PROBLEM | Your output should be the lines of the entries below, exactly, from the first one through the line that holds "Given: Jump to".

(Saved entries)
____

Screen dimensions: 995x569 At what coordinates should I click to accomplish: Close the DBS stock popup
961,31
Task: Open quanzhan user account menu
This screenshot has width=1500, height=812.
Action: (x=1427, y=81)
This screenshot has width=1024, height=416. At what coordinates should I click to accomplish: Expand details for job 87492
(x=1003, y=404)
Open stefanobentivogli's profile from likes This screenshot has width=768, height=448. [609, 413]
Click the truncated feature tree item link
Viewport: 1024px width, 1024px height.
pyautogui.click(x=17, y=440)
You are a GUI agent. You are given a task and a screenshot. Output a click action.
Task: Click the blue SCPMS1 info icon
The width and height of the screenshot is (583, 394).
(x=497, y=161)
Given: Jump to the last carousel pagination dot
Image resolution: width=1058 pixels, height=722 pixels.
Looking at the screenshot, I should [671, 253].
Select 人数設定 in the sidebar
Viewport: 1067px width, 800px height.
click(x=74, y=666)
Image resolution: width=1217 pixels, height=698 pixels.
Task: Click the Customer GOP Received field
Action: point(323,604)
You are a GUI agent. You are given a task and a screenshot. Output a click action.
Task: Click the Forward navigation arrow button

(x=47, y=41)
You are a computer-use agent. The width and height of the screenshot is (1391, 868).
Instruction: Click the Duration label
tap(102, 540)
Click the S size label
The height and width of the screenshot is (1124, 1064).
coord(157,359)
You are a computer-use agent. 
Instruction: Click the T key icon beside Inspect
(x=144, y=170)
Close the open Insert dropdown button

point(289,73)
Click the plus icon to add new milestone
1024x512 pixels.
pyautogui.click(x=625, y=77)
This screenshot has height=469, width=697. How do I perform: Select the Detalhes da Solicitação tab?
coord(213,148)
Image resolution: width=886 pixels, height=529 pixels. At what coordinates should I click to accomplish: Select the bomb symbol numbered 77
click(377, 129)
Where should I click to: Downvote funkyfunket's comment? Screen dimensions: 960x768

____

FINISHED TASK |
Screen dimensions: 995x569 At what coordinates should I click to accomplish: Close the DBS stock popup
961,31
Task: Open quanzhan user account menu
This screenshot has width=1500, height=812.
Action: (x=1427, y=81)
This screenshot has width=1024, height=416. At what coordinates should I click to accomplish: Expand details for job 87492
(x=1003, y=404)
Open stefanobentivogli's profile from likes This screenshot has width=768, height=448. [609, 413]
Click the truncated feature tree item link
Viewport: 1024px width, 1024px height.
pyautogui.click(x=17, y=440)
You are a GUI agent. You are given a task and a screenshot. Output a click action.
Task: Click the blue SCPMS1 info icon
The width and height of the screenshot is (583, 394).
(x=497, y=161)
Given: Jump to the last carousel pagination dot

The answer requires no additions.